Rabobank analysts forecast marginal year-on-year production growth in the major markets of North America, Brazil, Europe, Oceania, China and Southeast Asia of 0.6

million tons – or 0.5 per cent – to a total of 247 million tons next year. This is against a 2.1 million tons, or one per cent growth, in 2023.

Poultry and aquaculture will be the only two protein groups to see production grow in 2024, predicts Rabobank, though it will be slower than in 2023.

Beef will continue the decline seen in 2023, moving with changes in cattle cycles in North America, while pork production will also contract modestly.

Wild catch seafood will return to its longer-term pattern of declining production after a year of expansion in 2023.

Salmon looks set to be one of 2024’s success stories.

Following two years of production contracting and flatlining, supply will expand by four to five per cent, and its relative price competitiveness against other proteins will boost demand.

However, plant-based meat alternatives will continue their decline with customers and investors.
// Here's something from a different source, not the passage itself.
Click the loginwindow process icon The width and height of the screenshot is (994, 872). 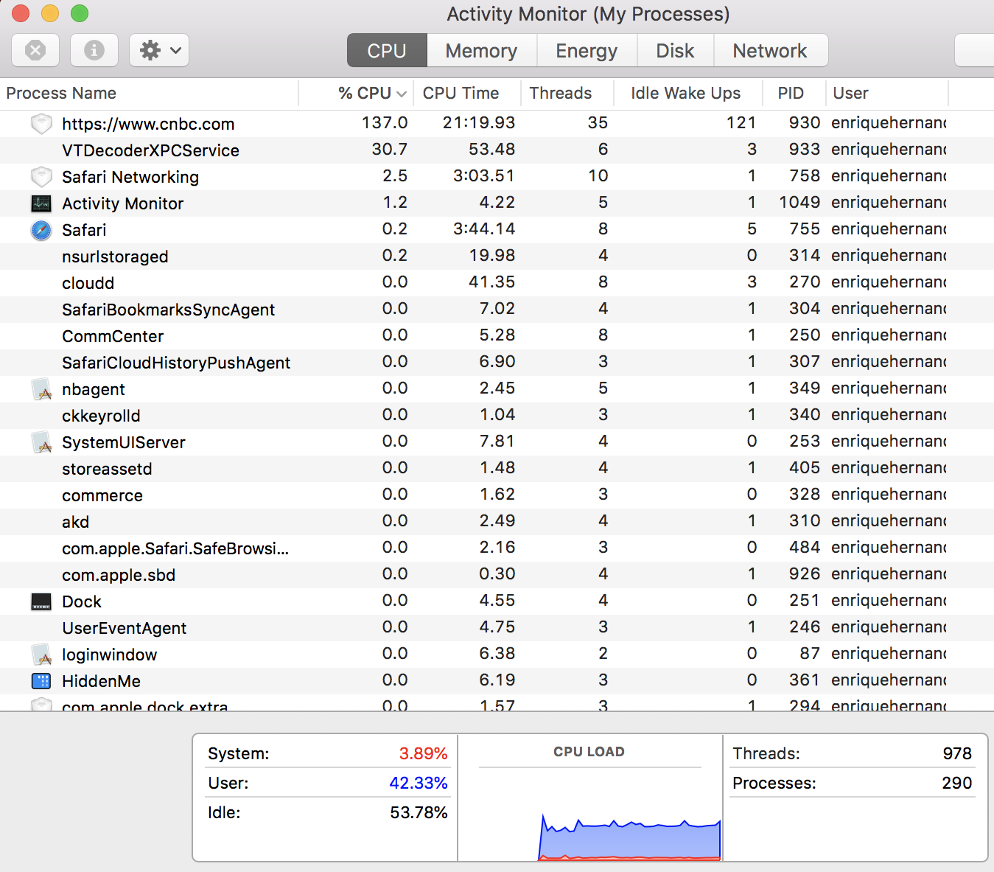point(41,655)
Foodservice is expected to be the key buyer for players in this category in 2024.


Increasing livestock numbers and the expectation of dry conditions in the year ahead will see production continue to rise.

After two to three years of favourable conditions, increased livestock inventory and the likelihood of drier seasonal conditions will see an increase in livestock turnoff in 2024.

Angus Gidley-Baird.

RaboResearch senior protein analyst Angus Gidley-Baird says despite a recent reprieve from the dry conditions in some parts of the country, the longer-term climate outlook for the year, coupled with higher inventory is expected to see cattle slaughter numbers increase in 2024.
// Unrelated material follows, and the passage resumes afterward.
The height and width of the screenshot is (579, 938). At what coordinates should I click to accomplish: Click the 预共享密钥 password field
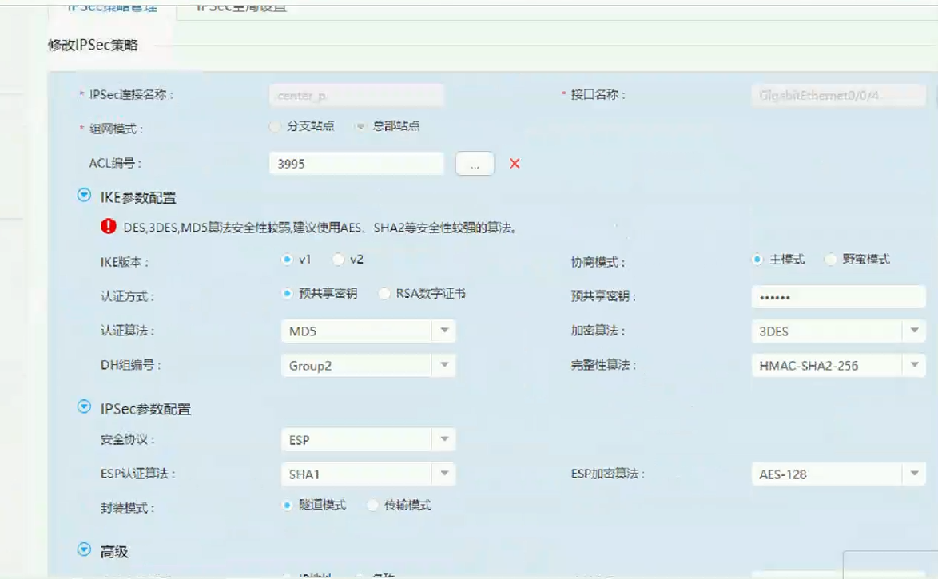837,298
“With a slight contraction in average slaughter weights caused by drier conditions affecting producers’ ability to finish stock, and by cull animals being added to the system, we expect beef and lamb production to increase by four per cent and one per cent respectively in 2024,” he said.

He said while Australian livestock slaughter and production volumes are expected to rise in the coming year, several uncertainties exist that will influence the size and impact of the increase which include producer confidence.